When you saw the inferior performance of non-cacheable mapped DRAM compared to
cacheable DRAM in the [cache performance tutorial](../0E_cache_performance)
earlier and asked yourself why anybody would ever want this: Exactly for the
use-case at hand!

Theoretically, some linker hacks could be used to ensure that the `Videcore` is
using a buffer that is statically linked to the DMA heap pool once paging and
caching is turned on. However, in real-world kernels, it is common to frequently
map/allocate and unmap/free chunks of `DMA` memory at runtime, for example in
device drivers for DMA-capable devices.

Hence, let's introduce an `allocator`.

### Bump Allocation

As always in the tutorials, a simple implementation is used for getting started
with basic concepts of a topic, and upgrades are introduced when they are
needed.

In a `bump allocator`, when a requests comes in, it always returns the next
possible aligned region of its heap until it runs out of memory.
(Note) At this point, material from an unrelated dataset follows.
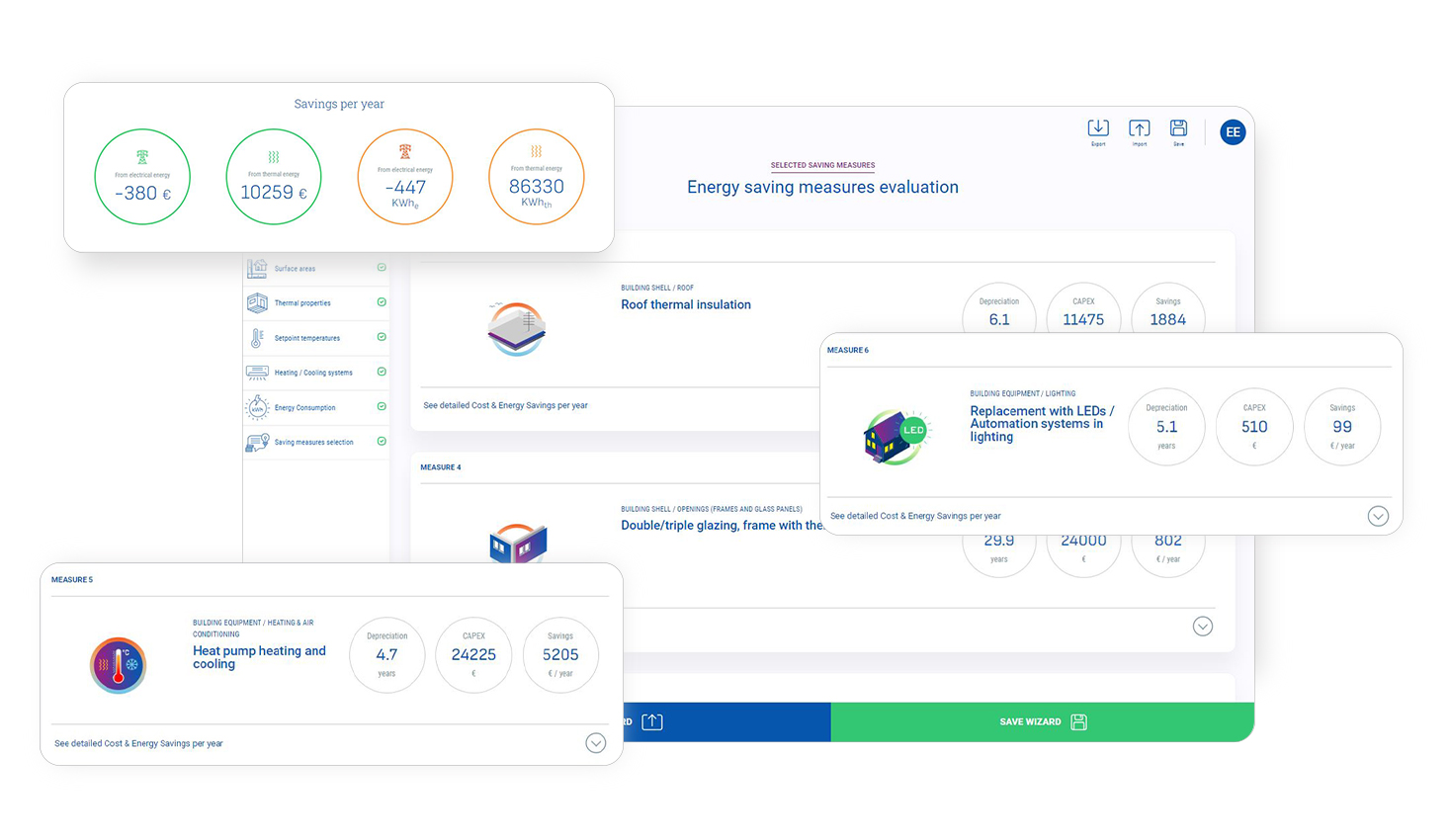Click the Setpoint temperatures thermometer icon
This screenshot has height=840, width=1452.
[x=259, y=337]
What makes it
really simple is that it doesn't provide means for freeing memory again. When no
more memory is left, game is over.

Conveniently enough, [Rust already provides memory allocation APIs](https://doc.rust-lang.org/alloc/alloc/index.html). There is an
[Alloc](https://doc.rust-lang.org/alloc/alloc/trait.Alloc.html) and a
[GlobalAlloc](https://doc.rust-lang.org/alloc/alloc/trait.GlobalAlloc.html)
trait. The latter is intended for realizing a _default allocator_, meaning it
would be the allocator used for any standard language construtcs that
automatically allocate something on the heap, for example a
[Box](https://doc.rust-lang.org/alloc/boxed/index.html). There can only be one
global allocator, so the tutorials will make use of it for cacheable DRAM later.

Hence, for the DMA bump allocator,
[Alloc](https://doc.rust-lang.org/alloc/alloc/trait.Alloc.html) will be
used. What is also really nice is that for both traits, only the `alloc()`
method needs to be implemented. If this is done, you automatically get a bunch
of additional default methods for free, e.g. `alloc_zeroed()`.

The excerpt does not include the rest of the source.